彩美は地方から都会に出てきた何処にでもいる会社員で、外見は中の上。頭も性格も悪くないし社交性もある。うまく立ち回ればそこそこの彼氏を捕まえることは出来ただろうが、問題があった。
顔への注文が異常に細かいのである。
全てのパーツが好みと一致していなければ付き合う気になれない。
友人には
「あんたいい加減にしな」
と呆れられ、紹介してくれる者もいなくなった。
それで自力で相手を探すしかないと、計算され尽くした控え目なお洒落をして、こんなお店慣れてないのよ恥ずかしいわという演技を醸しつつ、週末にはハイクオリティな男性が寄り道しそうな店に通っていた。

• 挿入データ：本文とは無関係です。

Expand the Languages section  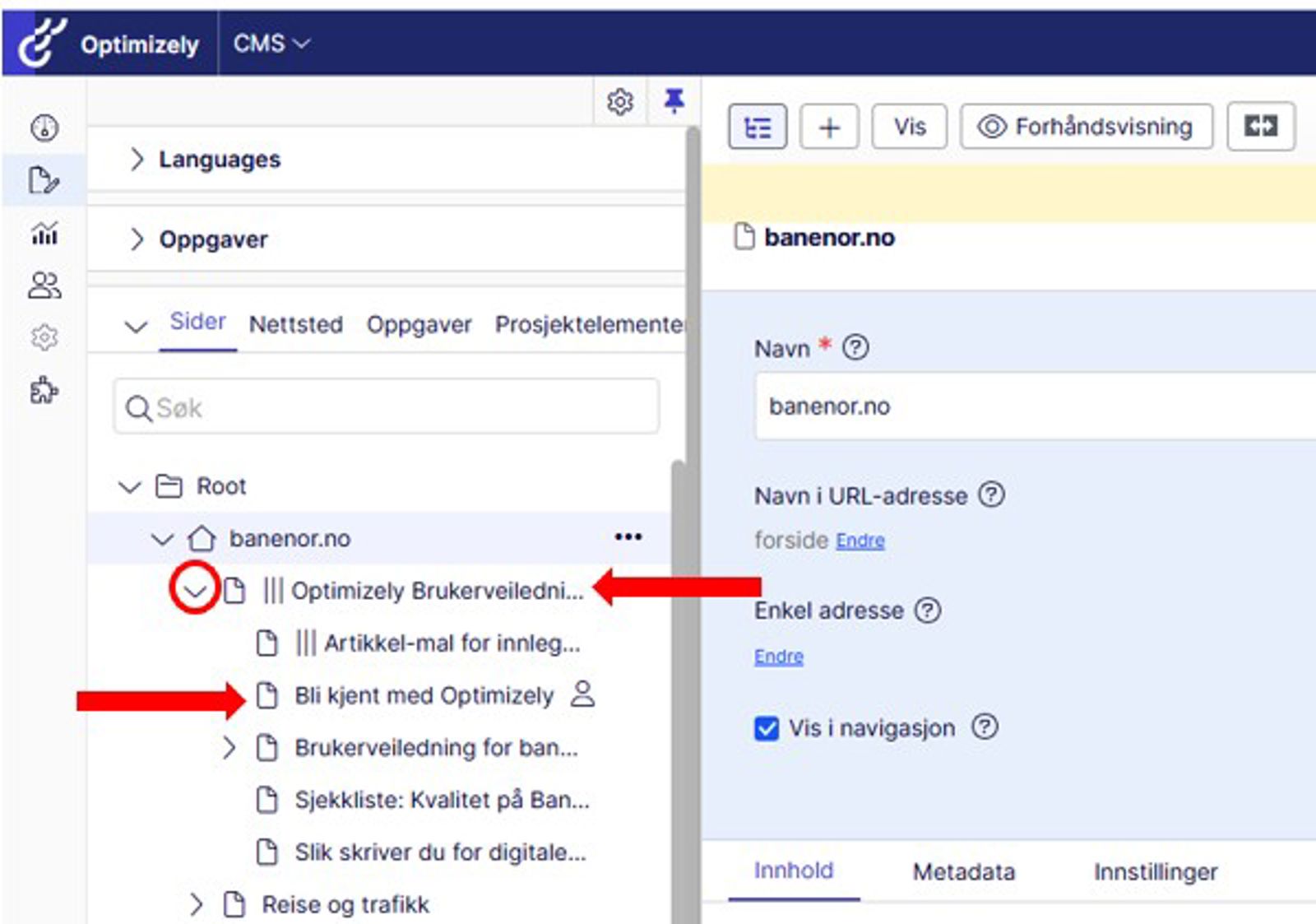click(137, 159)
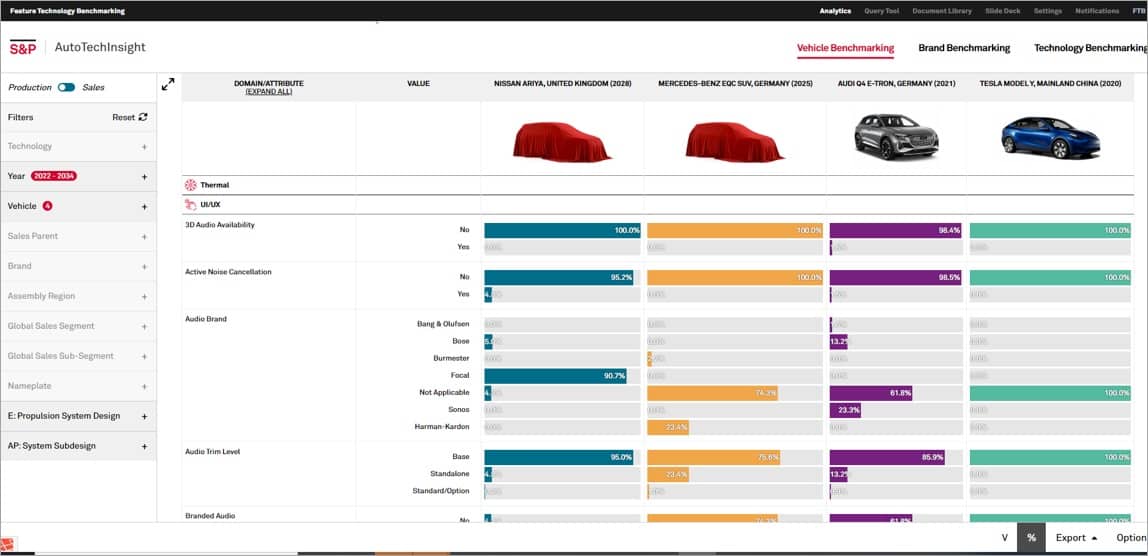Click the Thermal domain snowflake icon

pyautogui.click(x=190, y=185)
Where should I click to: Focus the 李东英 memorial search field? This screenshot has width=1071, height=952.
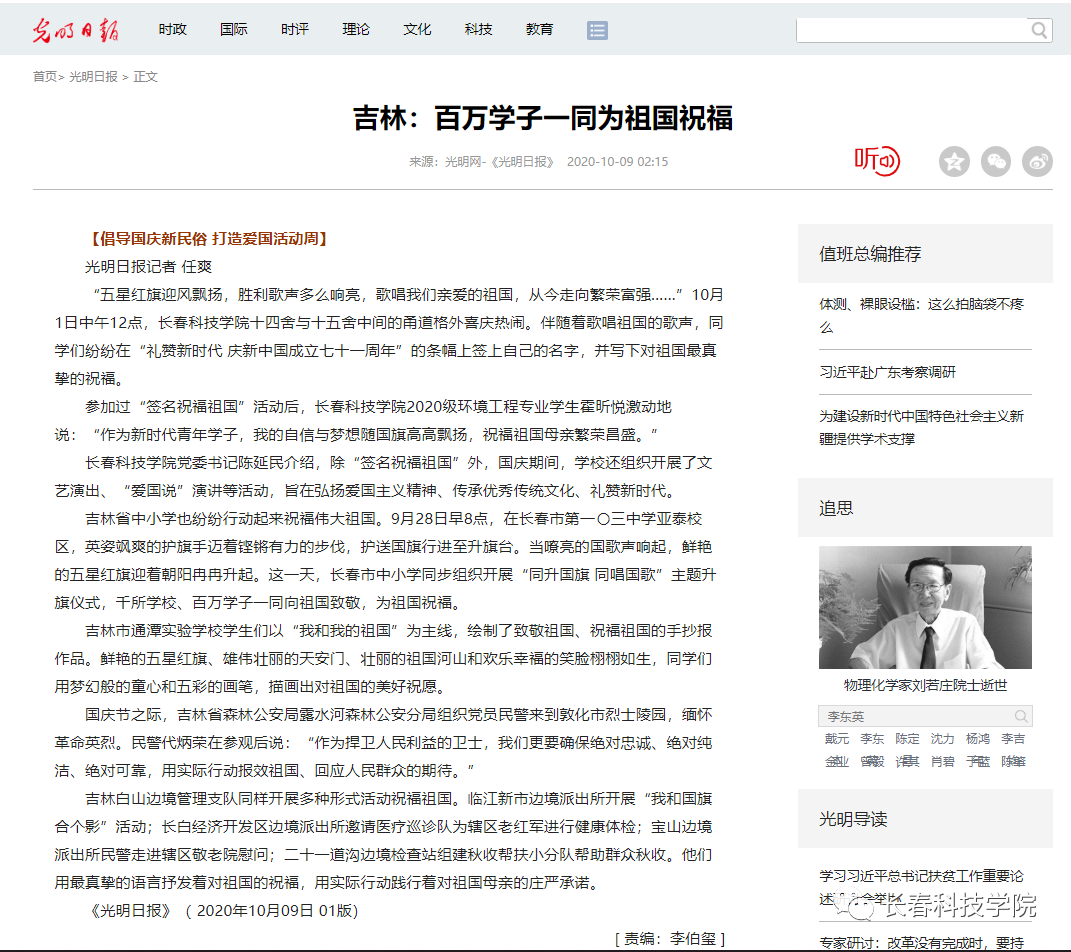pos(912,716)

「葛木さんって仰るんですね。あのう、私こういうの疎くて。具体的にはどんなお仕事なんですか?」
「うーん、小説も脚本も書くし、舞台に立ったりもするし。肩書きを並べたら小説家、脚本家、俳優、モデル、写真家とかごちゃごちゃになっちゃうからさ。ひっくるめてマルチクリエイターってしてるんだ。ごめんね?胡散臭いでしょ」
照れながらくしゃっと笑う顔が可愛いが、それも計算尽くなのだろう。
「彩美ちゃんだっけ。なんか、こういう店に来る子には見えないよね」
「ちょっとお酒の勉強がしたいかなって・・・似合いませんよね」
彩美もえへ、と照れ笑いをする。こちらも計算尽くだ。
かくてある意味お似合いの二人は付き合うことになった。
男は本気で彩美に惚れた訳ではなく、遊ぶのに手頃な女が引っかかった位に思っていて、他にも女は居た。

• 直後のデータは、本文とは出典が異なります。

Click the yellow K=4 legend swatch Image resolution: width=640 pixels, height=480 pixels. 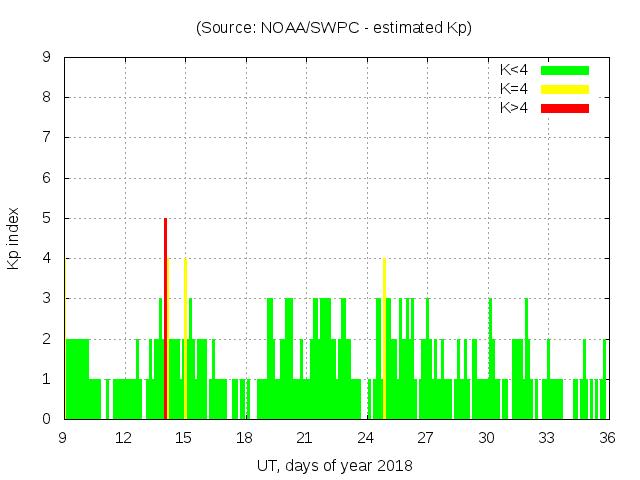[565, 89]
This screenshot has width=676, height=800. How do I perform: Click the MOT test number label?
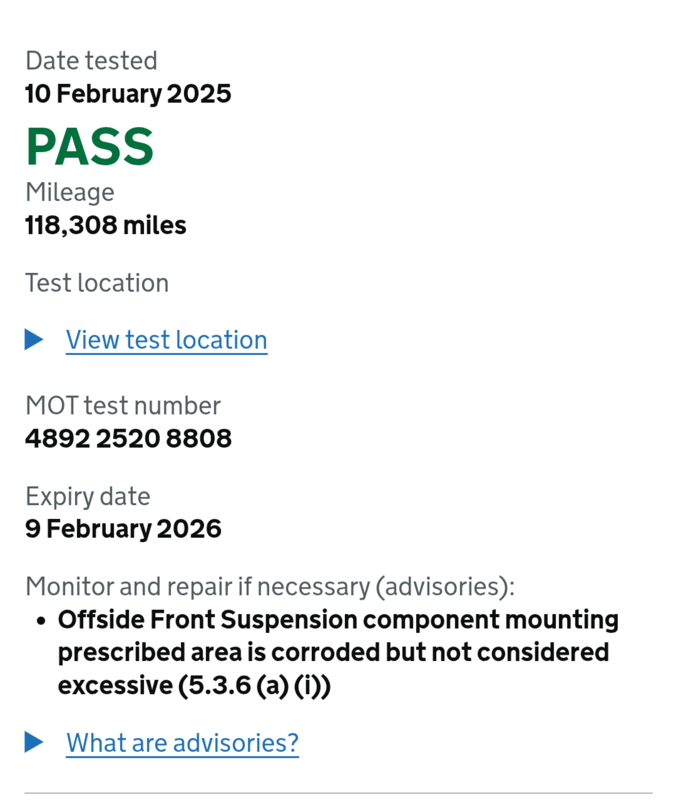122,406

彩美はそうではなかった。付き合うようになって縦横斜め、あらゆる方向から葛木の顔を観察してつくづく、
(間違いない。これこそ私の求めていた顔面よ)
と確信。
遊びの男と本気の女は少しずつすれ違っていく。
葛木は彩美との約束を反故にすることが増えた。彩美は鈍感ではないので相手が関係を切りたがっているのは感じていたが、自分史上最高の顔面を逃す気はない。
<そっか。お仕事なら仕方ないね。体を壊さないでね>などと殊勝なメッセージを送りつつ、葛木の身辺を調べていた。

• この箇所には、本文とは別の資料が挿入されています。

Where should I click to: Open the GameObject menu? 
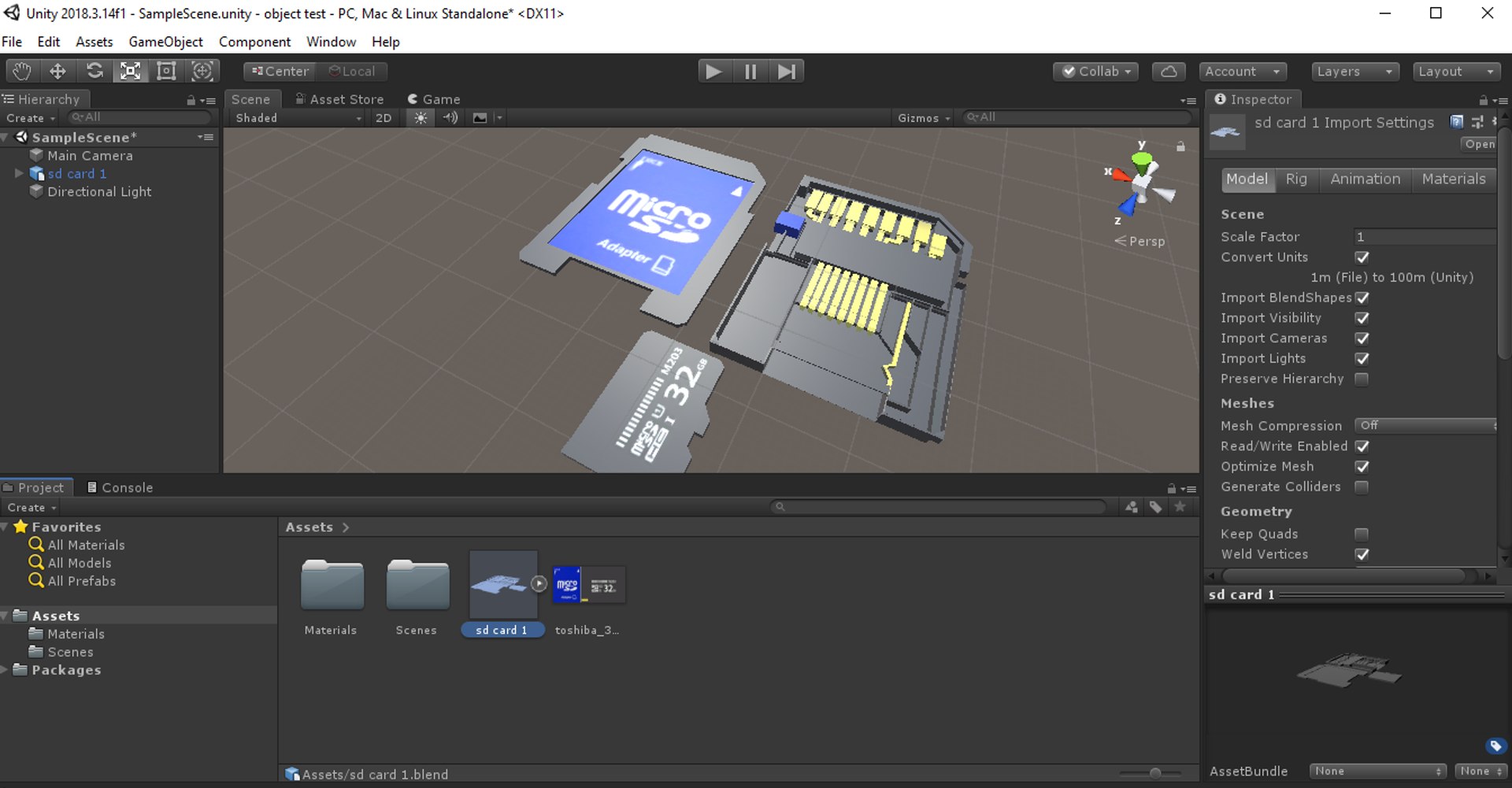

すると出るわ出るわ、女関係も肩書きに恥じぬマルチっぷり。片手では足りない程の女性と関係を持っていた。相手は出版社の編集、女優、モデルなど多岐に渡る。葛木の仕事柄そうなったのか、あるいは業種をバラつかせることで女同士がブッキングしないように配慮したのか。
さしづめ彩美は一般人担当という所だろう。
「全くしょうがないなぁ」
興信所の調査結果を見た彩美は悲しむというより心配した。こんなに遊びが激しければ体力も衰える。そうなると、あの顔面をキープするのに支障が出ないだろうか。
少し経つと葛木の環境に変化が起きてきた。
(おかしいな。最近仕事のオファーが減ってる・・・)
コラムの連載が打ち切られたり、舞台ではほぼ決まっていた配役から外されたり。じわじわと外堀から埋められるように仕事がなくなってきた。付き合っていた編集者や女優も葛木から離れていく。葛木は彩美を誘うことが多くなった。
「うふふ、最近よくデートしてくれるね。嬉しいっ」
顔を合わせる回数が増えると、葛木も彩美に好意を抱くようになった。
(素直で良い子だよな。料理も上手いし)
葛木は彩美のことを、全てが平均点のような女だと思っていた。多彩な才能を持つ自分には物足りなかった。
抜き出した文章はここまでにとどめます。